On le reverra cependant encore, pendant les deux séances de témoignages qui vont commencer la semaine.

Avocat de l’état-major, du 2e bureau, de la mémoire glorieuse d’Henry, de tout le « fourbi », comme dirait le colonel Cordier, qui a abouti à ce beau gâchis, à tant d’intrigues vilaines, de machinations criminelles, il ne se retiendra pas d’élever la voix.

Mais M. de Fonds-Lamothe a donné un exemple qui sera imité. — Fini, le tonnerre !

On a vu que les foudres n’étaient que de fer-blanc !

SEMAILLES


Rennes, 3 septembre 1899.

Ne regrettez rien, vous qui êtes venus, qui savourez le morne ennui des « transplantés », loin des sites ou des meubles familiers, de la besogne journalière, et des êtres chéris.

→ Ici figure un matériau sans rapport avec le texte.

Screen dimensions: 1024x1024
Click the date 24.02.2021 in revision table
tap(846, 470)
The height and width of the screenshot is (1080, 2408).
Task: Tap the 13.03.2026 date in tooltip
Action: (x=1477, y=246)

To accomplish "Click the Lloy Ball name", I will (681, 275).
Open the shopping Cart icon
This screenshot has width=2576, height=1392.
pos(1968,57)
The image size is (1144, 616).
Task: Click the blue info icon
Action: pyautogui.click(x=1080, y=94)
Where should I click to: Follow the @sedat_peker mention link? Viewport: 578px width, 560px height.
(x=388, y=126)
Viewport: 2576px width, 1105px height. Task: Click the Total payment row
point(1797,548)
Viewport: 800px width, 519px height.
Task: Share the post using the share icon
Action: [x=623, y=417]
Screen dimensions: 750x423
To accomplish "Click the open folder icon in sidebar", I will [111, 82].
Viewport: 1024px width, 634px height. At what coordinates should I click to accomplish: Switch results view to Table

Même hors le but d’équité qui nous rassemble, regardez autour de vous — et comprenez la beauté, la force de l’action passive, de l’influence qui se dégage du principe sans que la volonté même y soit pour quelque chose.

Sentez la vieille ville bretonne, d’abord hostile — je ne parle pas, bien entendu, de la bande de jeunes sacripants qu’on nous lancera peut-être bientôt dessus, mais de la population honnête, sensée, dont l’autre est la honte et la terreur ; — sentez la détente qui se produit dans les esprits, qui bientôt gagnera les cœurs. Les regards se sont adoucis ; les faces austères se dérident sous une ombre de sourire ; des mains commencent de se poser dans nos mains tendues...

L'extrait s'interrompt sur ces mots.